Semiconductor materials play a crucial role in the development of optoelectronics and power devices. However, their evaluation and selection pose a multi-attribute decision-making problem. This problem encompasses various considerations, such as multiple evaluation criteria, data variation, and the importance of criteria multiplicity. Therefore, this study proposes an integrated fuzzy multi-measurement decision-making model (IFMMDMM) to evaluate and select optimization techniques for semi-polar III-V semiconductor materials. The research methodology is designed based on three sequential phases. Firstly, four optimization techniques for semi-polar III-V semiconductor materials and four evaluation criteria are identified to construct the evaluation decision matrix. Secondly, the fuzzy-weighted zero-inconsistency method is developed to evaluate and assign weights to the defined multi-measurement criteria. Thirdly, the fuzzy decision by opinion score method is developed to select the optimization techniques for semi-polar III-V semiconductor materials.
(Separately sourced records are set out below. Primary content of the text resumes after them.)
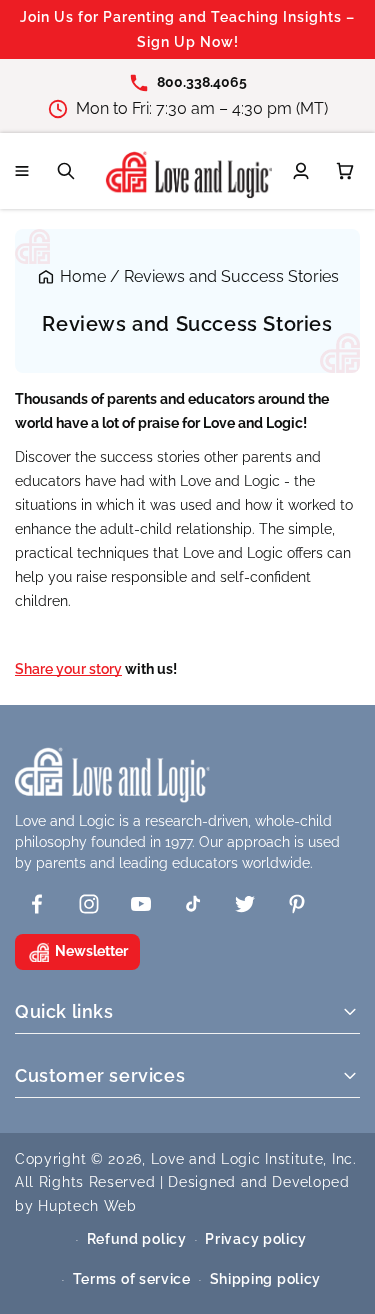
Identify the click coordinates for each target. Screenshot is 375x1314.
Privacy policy (256, 1239)
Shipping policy (266, 1279)
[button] (22, 171)
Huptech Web (87, 1206)
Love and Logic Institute (237, 1159)
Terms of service (132, 1279)
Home (83, 276)
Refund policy (137, 1239)
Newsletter (91, 951)
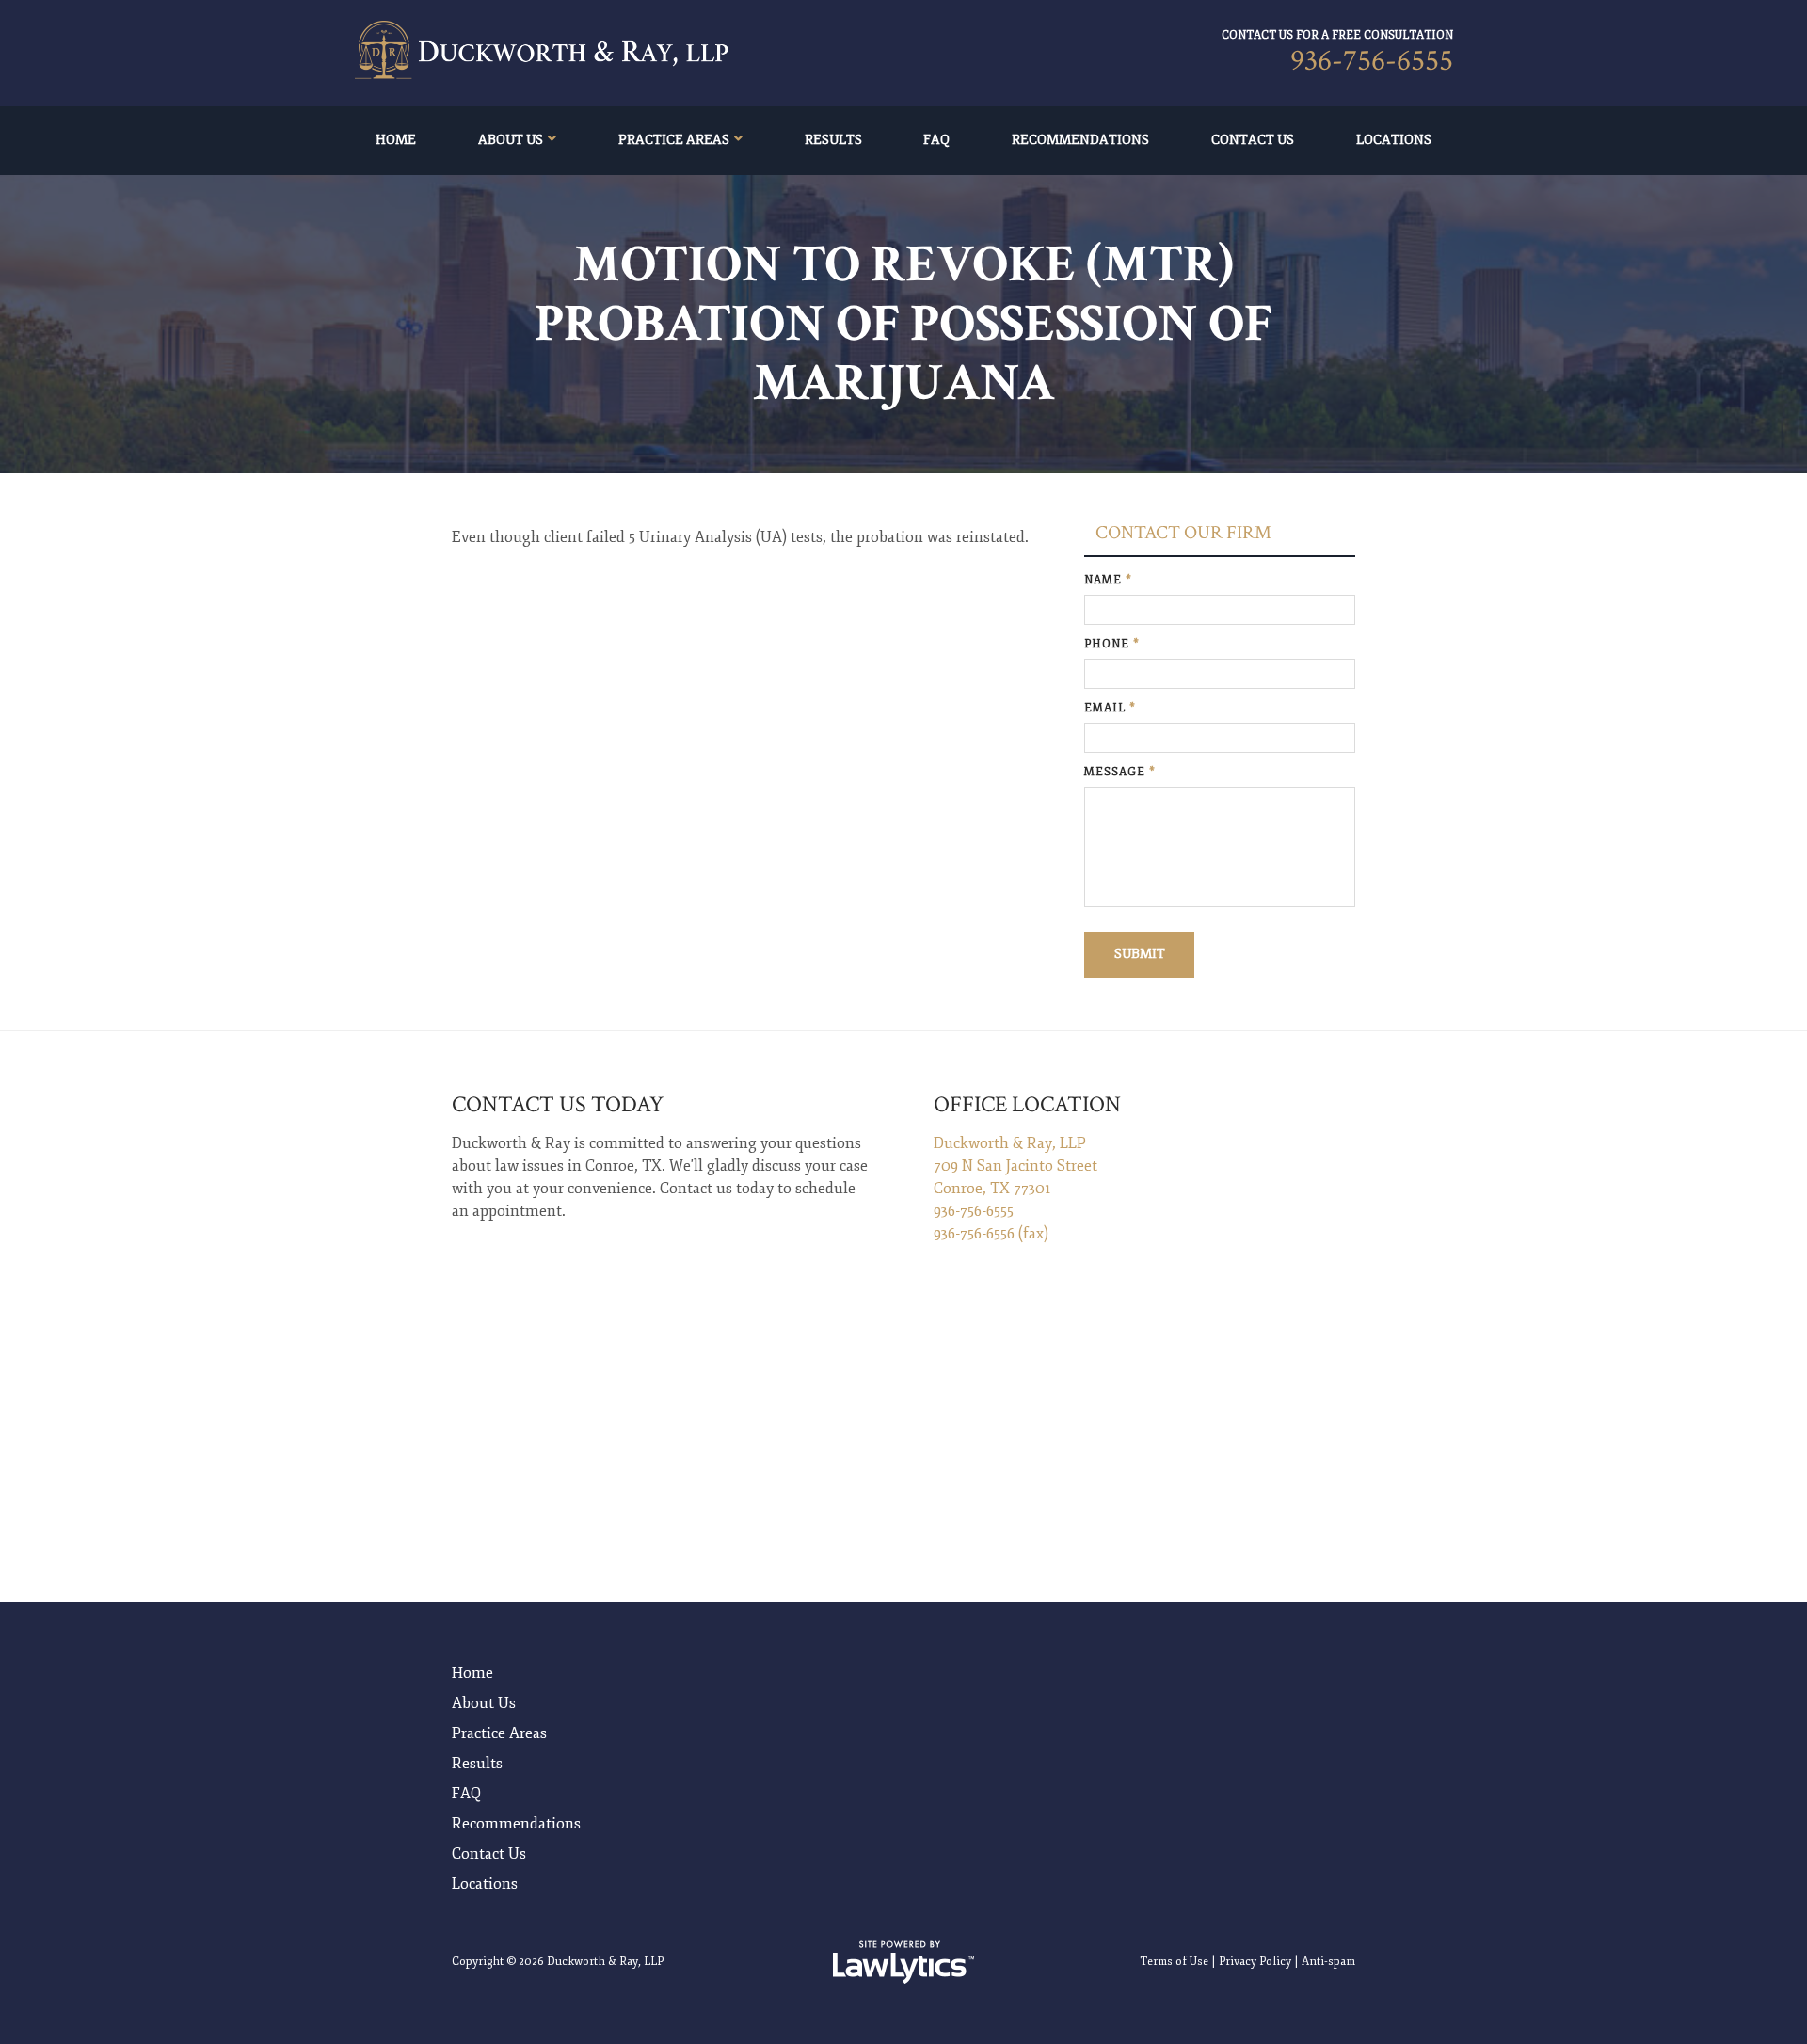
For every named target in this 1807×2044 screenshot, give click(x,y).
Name (1108, 580)
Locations (1393, 140)
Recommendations (1080, 140)
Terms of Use (1174, 1962)
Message (1120, 772)
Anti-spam (1328, 1962)
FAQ (936, 140)
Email (1110, 708)
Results (833, 140)
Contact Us (1252, 140)
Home (396, 140)
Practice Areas (673, 140)
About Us (510, 140)
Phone (1112, 644)
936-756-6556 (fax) (991, 1233)
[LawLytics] (903, 1962)
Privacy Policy (1255, 1962)
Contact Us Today (558, 1104)
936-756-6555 (1371, 60)
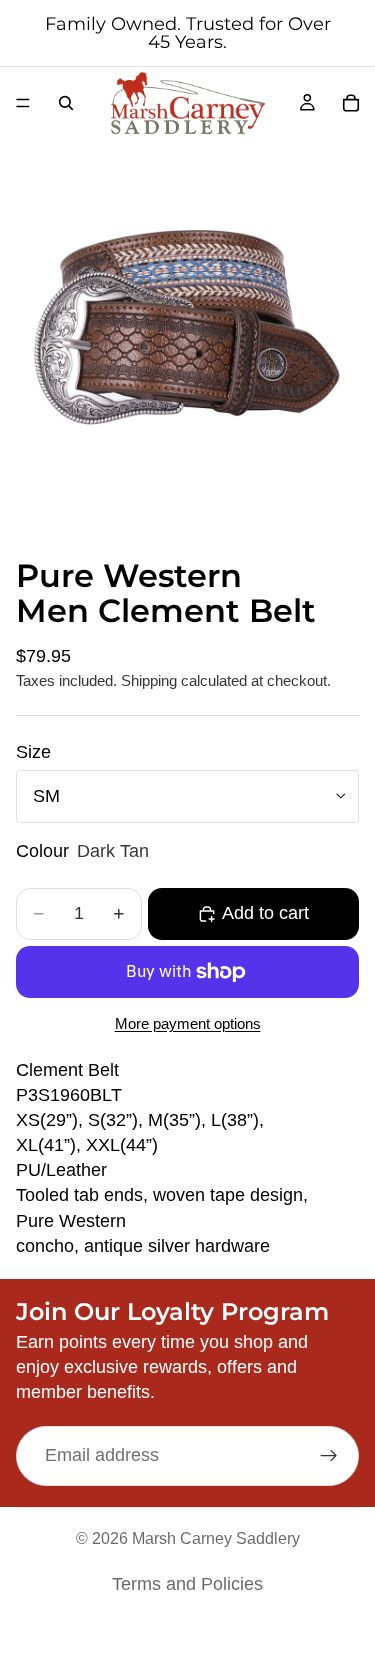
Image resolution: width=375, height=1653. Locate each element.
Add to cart (265, 913)
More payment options (188, 1023)
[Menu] (23, 103)
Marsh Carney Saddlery (216, 1538)
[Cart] (351, 103)
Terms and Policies (187, 1584)
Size (33, 752)
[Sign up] (329, 1456)
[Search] (66, 103)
The weighting results reveal that the highest weight value was assigned to ‘root mean square under surface morphology’ (0.1382), while ‘peak-to-valley under surface morphology’ received the lowest weight value (0.1074). The selection results indicated that ‘different flux with fixed cycle NH3 treatment (D)’ ranked first, whereas ‘NH3 flux at changing V/III (A)’ had the lowest performance order. Systematic and sensitivity ranking assessments were performed to verify the efficiency of the proposed model.